Vers un effet d'escalade?

Le secrétaire fédéral CFTC cheminots Bernard Aubin s'est inquiété lundi de «l'effet d'émulation et d'escalade», que pourraient entraîner les actes de malveillance à la SNCF, appelant à des «peines de prison ferme» pour les auteurs de «ces actes très très graves.»

«Je crains un effet d'émulation et d'escalade du même type que ce qu'on a pu connaître à une époque avec les voitures incendiées en banlieue parisienne et en province», a déclaré Barnard Aubin.

 

 

Les incidents à la SNCF en 2008:

17 août: 3.000 voyageurs sont bloqués durant des heures dans les gares du sud-est par un arrachement de caténaire sur la ligne Nice-Marseille.

10 septembre: interruption du trafic sur la ligne B du RER pour un arrachement de caténaire à Drancy en Seine-Saint-Denis.

14 septembre: trois TGV sont retardés en Saône-et-Loire par un incident de caténaire.

17 septembre: interruption du trafic TGV entre Nantes et Angers à cause de la chute d'une ligne EDF sur des caténaires.
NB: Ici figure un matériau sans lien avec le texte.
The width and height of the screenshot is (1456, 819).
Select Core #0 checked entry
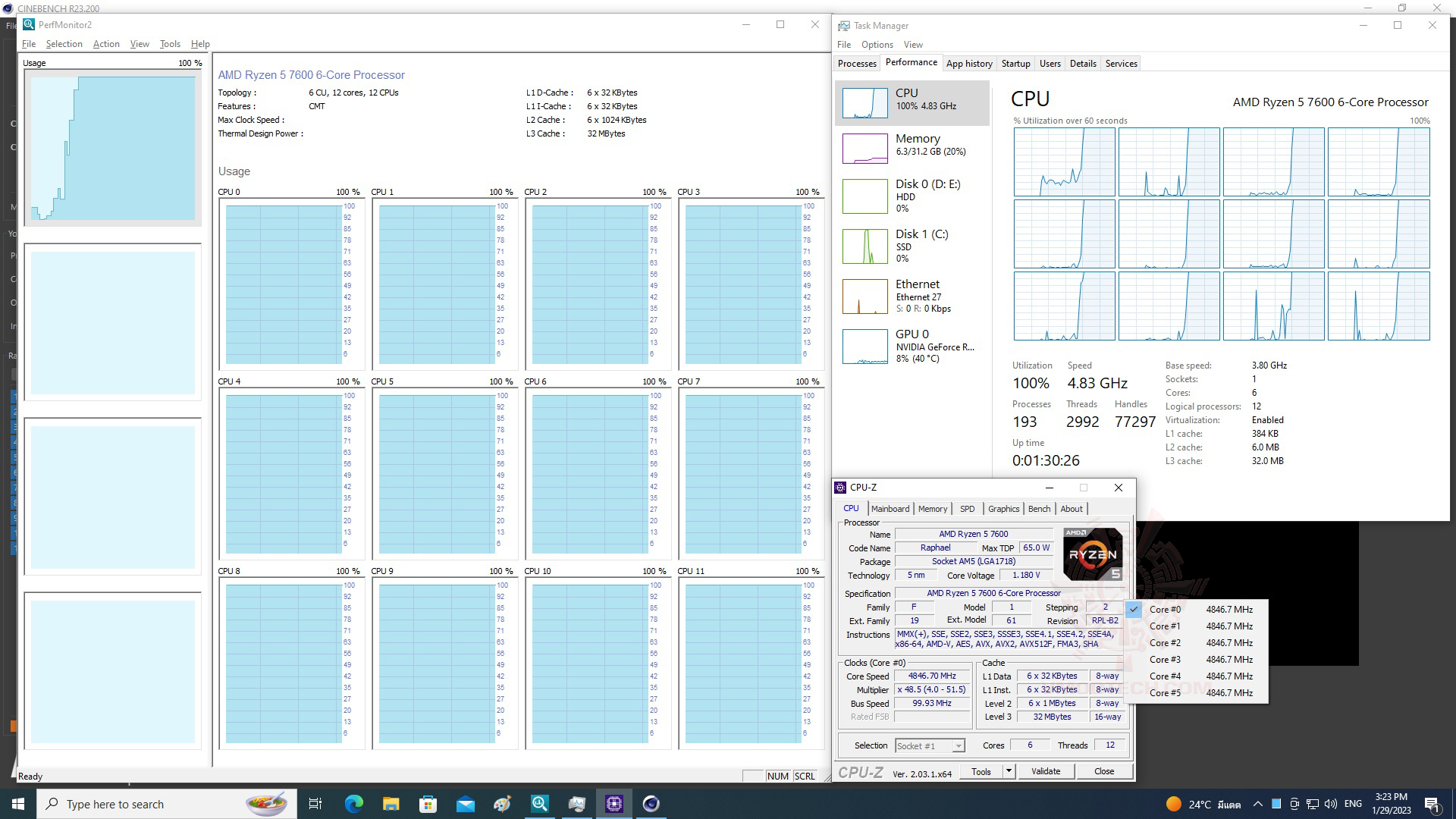pos(1165,610)

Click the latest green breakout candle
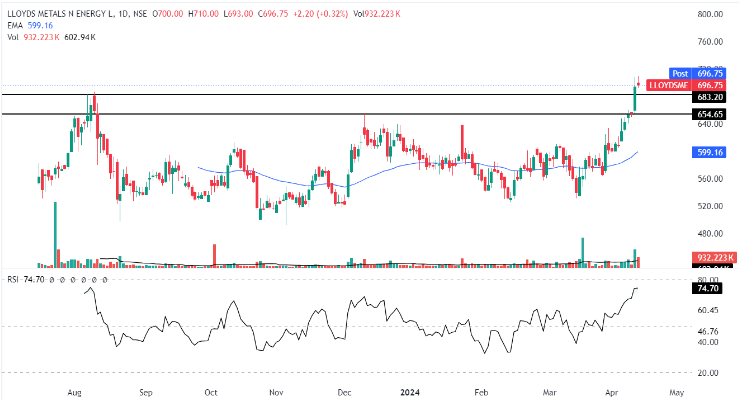pos(635,99)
1er novembre: une rupture de caténaire, attribuée à des tirs de fusil à Marcoussis (Essonne), paralyse plusieurs heures une cinquantaine de TGV.

8 novembre: le trafic de 160 TGV, Thalys et Eurostar est fortement perturbé par quatre actes de malveillance. Des fers à béton ont été fixés sur des caténaires des lignes à grande vitesse (LGV) Nord, Est et Sud-Est dans l'Oise, l'Yonne et en Seine-et-Marne.

9 novembre: un écartement anormal de rails constaté sur une voie au Trayas (Var) perturbe le trafic plusieurs heures entre Marseille et Nice, mais l'acte malveillant n'est pas privilégié.